J Clin Chem Clin Biochem. 1990 Jan;28(1):37-42.
A two-step screening of urine samples for Bence-Jones proteins is described. The proposed method is fast and fully mechanized; quantitative results are obtained within minutes. As a first step alpha 1-microglobulin, albumin, transferrin and IgG are measured immunonephelometrically. Then the cumulative concentration of the four markers is compared with that of total protein, which is determined by nephelometry during trichloroacetic acid protein precipitation. Bence-Jones proteinuria is indicated by large concentrational differences (greater than 31%) between the four markers and total protein. As a second step, Bence-Jones proteins are assessed directly if they are present. Immunoglobulin light-chains are measured immunonephelometrically and the kappa:lambda ratio is used to discriminate between monoclonal and polyclonal forms. Using this strategy, urine samples from 84 patients with monoclonal gammopathia or multiple myeloma were screened. Bence-Jones proteinuria was detected in 40 cases. In a reference collective (69 patients with different types of renal proteinuria) Bence-Jones proteinuria was not observed. Comparing the results with those obtained by immunofixation, the nephelometric method has a sensitivity of 100% and a specificity of 97%, differing only in a single false-positive result. Additional information about renal forms of proteinuria is supplied by the first screening step. This permits an assessment of the renal involvement in Bence-Jones proteinuria, and the method can also be used for nephrological diagnosis.

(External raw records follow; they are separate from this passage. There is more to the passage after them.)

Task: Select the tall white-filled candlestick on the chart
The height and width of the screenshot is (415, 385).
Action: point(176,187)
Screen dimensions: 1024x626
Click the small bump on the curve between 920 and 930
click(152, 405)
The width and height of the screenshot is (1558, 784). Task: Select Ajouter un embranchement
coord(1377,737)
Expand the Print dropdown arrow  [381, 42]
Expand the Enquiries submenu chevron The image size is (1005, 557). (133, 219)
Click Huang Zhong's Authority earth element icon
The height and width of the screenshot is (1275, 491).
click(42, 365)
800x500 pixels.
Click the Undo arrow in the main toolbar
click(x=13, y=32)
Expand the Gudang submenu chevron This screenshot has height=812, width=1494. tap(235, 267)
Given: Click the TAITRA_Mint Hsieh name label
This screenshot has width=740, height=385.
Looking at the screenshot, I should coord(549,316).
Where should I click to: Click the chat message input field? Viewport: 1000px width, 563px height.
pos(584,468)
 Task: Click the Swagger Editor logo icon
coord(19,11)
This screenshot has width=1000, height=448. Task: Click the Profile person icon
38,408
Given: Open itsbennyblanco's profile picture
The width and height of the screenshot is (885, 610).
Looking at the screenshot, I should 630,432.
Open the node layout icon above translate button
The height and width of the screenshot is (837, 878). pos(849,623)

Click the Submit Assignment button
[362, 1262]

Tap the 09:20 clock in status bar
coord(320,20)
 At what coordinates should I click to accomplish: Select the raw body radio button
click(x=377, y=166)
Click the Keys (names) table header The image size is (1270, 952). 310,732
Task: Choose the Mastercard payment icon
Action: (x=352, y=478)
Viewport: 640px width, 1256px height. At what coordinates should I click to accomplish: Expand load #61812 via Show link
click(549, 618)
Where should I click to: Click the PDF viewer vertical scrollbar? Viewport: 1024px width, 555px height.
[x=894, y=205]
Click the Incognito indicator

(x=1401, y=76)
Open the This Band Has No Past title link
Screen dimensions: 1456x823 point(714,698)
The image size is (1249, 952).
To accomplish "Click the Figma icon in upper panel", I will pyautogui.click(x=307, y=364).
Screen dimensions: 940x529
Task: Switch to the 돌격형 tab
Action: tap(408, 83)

本文描述了一种用于筛查尿样中本-周蛋白的两步法。所提出的方法快速且完全机械化;数分钟内即可获得定量结果。第一步,采用免疫比浊法测定α1-微球蛋白、白蛋白、转铁蛋白和IgG。然后将这四种标志物的累积浓度与总蛋白浓度进行比较,总蛋白浓度通过三氯乙酸蛋白沉淀法比浊测定。四种标志物与总蛋白之间存在较大浓度差异(大于31%)表明存在本-周蛋白尿。第二步,如果存在本-周蛋白,则直接进行评估。采用免疫比浊法测定免疫球蛋白轻链,并使用κ:λ比值区分单克隆和多克隆形式。采用该策略对84例单克隆丙种球蛋白病或多发性骨髓瘤患者的尿样进行了筛查。40例检测到本-周蛋白尿。在一个对照群体(69例不同类型肾性蛋白尿患者)中未观察到本-周蛋白尿。将结果与免疫固定法所得结果进行比较,比浊法灵敏度为100%,特异性为97%,仅在一个假阳性结果上存在差异。第一步筛查可提供有关肾性蛋白尿类型的额外信息。这有助于评估本-周蛋白尿的肾脏受累情况,该方法也可用于肾脏病诊断。